I am happy to welcome you to this first general audience of the new year and with all my heart I offer you and your families fervent good wishes. May the Lord of time and history guide our steps on the way of goodness and grant each one an abundance of grace and prosperity.
Still surrounded by the light of holy Christmas that invites us to joy over the coming of the Savior, we are today on the eve of the Epiphany, in which we celebrate the manifestation of the Lord to all peoples. The feast of Christmas still enthralls people today as it always has, more than the Church's other great feasts; it captivates people because everyone in some way intuits that Jesus' birth has something to do with the most profound aspirations and hopes of man. Consumerism can distract from this interior longing, but if in the heart there is a desire to welcome that Child who brings the novelty of God, who came to give us life in fullness, then even the lights of the Christmas decorations can become a reflection of the Light that was lit with the Incarnation of God.
In the liturgical celebrations of these holy days we lived in a mysterious but real way the entrance of the Son of God into the world and we were illumined once again by the light of His brilliance. Each celebration is an actual presence of the mystery of Christ and in it is prolonged the history of salvation. Regarding Christmas, Pope St. Leo the Great affirmed: "Even if the succession of corporal actions is now passed, as was ordained beforehand in the eternal plan ... we still continually adore the same birth-giving of the Virgin that produces our salvation" (Sermon on the Lord's Birth 29, 2), and he specifies: "Because that day is not passed in such a way that the power of the work that was revealed then is also passed" (Sermon on the Epiphany 36, 1). To celebrate the events of the Incarnation of the Son of God is not simply to remember events of the past, but to render present these salvation-bearing mysteries.
In the liturgy, in the celebration of the sacraments, those mysteries are rendered present and become efficacious for us today. Again St. Leo the Great affirms: "All that the Son of God did and taught in order to bring reconciliation to the world, we know not only in the telling of things that happened in the past, but rather, we are under the effect of the dynamism of these present actions" (Sermon 52, 1).
In the Constitution on the Sacred Liturgy, the Second Vatican Council underlines how the work of salvation carried out by Christ continues in the Church through the celebration of the holy mysteries, thanks to the action of the Holy Spirit. Already in the Old Testament, in the journey toward the fullness of faith, we have testimonies of how the presence and the action of God was mediated through signs, for example, that of fire (cf.
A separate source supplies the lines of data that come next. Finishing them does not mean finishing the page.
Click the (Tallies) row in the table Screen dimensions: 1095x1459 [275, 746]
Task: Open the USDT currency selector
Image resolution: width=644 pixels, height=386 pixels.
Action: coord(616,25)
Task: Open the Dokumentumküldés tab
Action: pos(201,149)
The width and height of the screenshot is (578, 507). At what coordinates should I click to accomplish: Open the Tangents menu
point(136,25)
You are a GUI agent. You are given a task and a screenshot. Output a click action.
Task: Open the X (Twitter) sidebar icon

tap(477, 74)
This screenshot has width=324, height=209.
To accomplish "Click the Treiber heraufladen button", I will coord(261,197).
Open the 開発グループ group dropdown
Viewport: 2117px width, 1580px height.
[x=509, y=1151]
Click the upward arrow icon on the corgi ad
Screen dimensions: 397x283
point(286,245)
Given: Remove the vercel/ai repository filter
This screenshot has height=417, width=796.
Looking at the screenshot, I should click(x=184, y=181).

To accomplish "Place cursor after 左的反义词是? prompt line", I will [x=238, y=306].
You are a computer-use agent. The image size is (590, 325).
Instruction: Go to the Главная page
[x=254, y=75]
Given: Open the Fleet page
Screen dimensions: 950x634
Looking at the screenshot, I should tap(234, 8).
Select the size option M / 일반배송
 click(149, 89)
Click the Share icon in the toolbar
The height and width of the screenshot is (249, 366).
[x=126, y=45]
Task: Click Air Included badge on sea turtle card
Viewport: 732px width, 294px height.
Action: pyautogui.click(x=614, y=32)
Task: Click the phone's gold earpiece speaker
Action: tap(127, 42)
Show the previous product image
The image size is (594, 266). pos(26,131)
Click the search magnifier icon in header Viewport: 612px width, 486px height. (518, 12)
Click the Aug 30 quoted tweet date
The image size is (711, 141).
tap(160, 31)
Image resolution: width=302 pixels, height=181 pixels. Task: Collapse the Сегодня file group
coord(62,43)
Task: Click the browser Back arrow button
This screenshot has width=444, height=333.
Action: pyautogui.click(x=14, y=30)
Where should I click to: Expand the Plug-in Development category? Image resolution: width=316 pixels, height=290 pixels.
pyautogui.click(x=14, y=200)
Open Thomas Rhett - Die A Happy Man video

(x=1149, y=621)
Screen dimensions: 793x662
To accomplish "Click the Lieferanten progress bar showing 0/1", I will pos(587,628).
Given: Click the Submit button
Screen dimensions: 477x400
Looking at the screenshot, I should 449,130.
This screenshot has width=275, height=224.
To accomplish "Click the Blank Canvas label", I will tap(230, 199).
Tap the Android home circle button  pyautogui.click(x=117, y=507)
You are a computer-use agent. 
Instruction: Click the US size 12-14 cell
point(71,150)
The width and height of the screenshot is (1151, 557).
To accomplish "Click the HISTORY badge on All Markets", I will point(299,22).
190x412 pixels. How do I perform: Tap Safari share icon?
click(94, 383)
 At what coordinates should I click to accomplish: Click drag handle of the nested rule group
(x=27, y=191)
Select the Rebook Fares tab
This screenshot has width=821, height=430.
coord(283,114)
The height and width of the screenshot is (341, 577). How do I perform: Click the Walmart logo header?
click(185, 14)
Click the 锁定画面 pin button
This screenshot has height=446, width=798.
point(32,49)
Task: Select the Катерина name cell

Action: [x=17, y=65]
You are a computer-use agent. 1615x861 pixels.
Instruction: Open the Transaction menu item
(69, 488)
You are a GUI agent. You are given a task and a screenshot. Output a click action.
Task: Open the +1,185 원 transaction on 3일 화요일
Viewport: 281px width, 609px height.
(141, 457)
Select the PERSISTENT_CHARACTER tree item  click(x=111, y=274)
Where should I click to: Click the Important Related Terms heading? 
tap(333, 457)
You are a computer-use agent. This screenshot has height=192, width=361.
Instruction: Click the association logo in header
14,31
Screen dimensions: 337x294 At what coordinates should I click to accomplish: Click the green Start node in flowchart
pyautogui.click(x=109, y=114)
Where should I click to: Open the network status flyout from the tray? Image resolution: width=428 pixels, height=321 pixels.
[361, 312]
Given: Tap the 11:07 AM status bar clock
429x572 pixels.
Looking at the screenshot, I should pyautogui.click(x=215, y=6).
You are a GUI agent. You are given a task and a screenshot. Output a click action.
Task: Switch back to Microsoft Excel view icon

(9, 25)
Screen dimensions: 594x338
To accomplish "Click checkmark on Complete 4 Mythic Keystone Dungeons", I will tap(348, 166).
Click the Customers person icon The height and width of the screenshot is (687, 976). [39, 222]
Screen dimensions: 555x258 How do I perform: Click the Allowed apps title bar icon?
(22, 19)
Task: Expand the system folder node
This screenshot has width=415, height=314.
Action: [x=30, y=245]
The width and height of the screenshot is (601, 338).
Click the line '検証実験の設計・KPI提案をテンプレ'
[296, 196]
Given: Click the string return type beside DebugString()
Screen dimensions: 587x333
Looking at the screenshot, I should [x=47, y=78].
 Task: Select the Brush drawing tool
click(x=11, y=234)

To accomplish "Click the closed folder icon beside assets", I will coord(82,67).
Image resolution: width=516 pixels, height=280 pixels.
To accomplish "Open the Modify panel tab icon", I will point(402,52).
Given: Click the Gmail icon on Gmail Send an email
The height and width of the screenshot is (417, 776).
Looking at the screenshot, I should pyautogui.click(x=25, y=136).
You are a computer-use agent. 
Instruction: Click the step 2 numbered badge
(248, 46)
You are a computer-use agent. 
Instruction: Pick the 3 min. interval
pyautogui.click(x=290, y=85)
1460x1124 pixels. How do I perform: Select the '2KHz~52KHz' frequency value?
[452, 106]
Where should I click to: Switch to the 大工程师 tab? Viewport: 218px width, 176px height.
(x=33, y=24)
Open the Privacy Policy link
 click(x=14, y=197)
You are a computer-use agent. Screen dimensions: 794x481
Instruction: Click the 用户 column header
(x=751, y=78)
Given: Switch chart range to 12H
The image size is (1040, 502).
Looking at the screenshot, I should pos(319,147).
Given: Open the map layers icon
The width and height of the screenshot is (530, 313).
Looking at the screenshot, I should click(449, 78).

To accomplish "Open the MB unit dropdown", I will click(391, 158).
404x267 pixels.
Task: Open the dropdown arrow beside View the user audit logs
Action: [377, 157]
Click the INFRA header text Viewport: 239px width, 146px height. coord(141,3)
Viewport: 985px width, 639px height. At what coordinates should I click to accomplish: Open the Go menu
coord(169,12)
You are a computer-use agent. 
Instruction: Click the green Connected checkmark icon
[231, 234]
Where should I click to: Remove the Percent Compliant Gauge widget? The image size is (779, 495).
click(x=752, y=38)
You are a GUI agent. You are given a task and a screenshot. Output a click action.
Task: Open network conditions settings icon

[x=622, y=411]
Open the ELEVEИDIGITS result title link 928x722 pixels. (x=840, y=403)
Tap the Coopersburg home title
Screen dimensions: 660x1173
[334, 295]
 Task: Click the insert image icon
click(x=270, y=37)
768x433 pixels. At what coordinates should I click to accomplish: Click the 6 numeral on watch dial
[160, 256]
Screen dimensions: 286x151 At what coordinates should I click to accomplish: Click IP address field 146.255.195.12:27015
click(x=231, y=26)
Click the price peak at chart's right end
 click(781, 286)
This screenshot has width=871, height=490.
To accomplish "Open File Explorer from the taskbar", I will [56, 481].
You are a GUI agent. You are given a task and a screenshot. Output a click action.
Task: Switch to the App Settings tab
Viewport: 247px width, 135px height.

Exodus 3:2ff; 19:18). But beginning with the Incarnation, something overwhelming happens: The mode of salvific contact with God is radically transformed and flesh becomes the instrument of salvation: "Verbum caro factum est," the Word became flesh, writes the Evangelist John, and a Christian writer of the third century, Tertullian, affirms: "Caro salutis est cardo," the flesh is the foundation of salvation (De carnis resurrectione, 8,3: PL 2,806).
Christmas is already the first fruit of the "sacramentum-mysterium paschale," that is to say, it is the beginning of the central mystery of salvation that culminates in the passion, death and resurrection, because Jesus begins to offer Himself out of love from the first instance of His human existence in the womb of the Virgin Mary. The night of Christmas is therefore profoundly linked to the great nocturnal vigil of Easter, when redemption is accomplished in the glorious sacrifice of the Lord dead and risen.
The crib itself, as an image of the Incarnation of the Word, in light of the evangelical account, already alludes to Easter. It is interesting to see how in some icons of the nativity in the Eastern tradition, the Child Jesus is represented wrapped in swaddling clothes and placed in a sepulcher-shaped manger -- an allusion to the moment in which He will be taken down from the cross, wrapped in a cloth and placed in a sepulcher hewn from rock (cf. Luke 2:7; 23, 53). Incarnation and Easter are not next to one another, but are the two inseparable key points of the one faith in Jesus Christ, the Son of God incarnated and redeemer. The cross and Resurrection presuppose the Incarnation. Only because truly the Son, and in Him, God Himself, "descended" and "was made flesh," are the death and resurrection of Jesus events that are contemporary for us and concern us, snatching us from death and opening us to a future in which this "flesh" -- earthly and transitory existence -- will enter into the eternity of God. In this unitary perspective of the mystery of Christ, the visit to the crib orients one to the visit to the Eucharist, where we find present in a real way the crucified and risen Christ, the living Christ.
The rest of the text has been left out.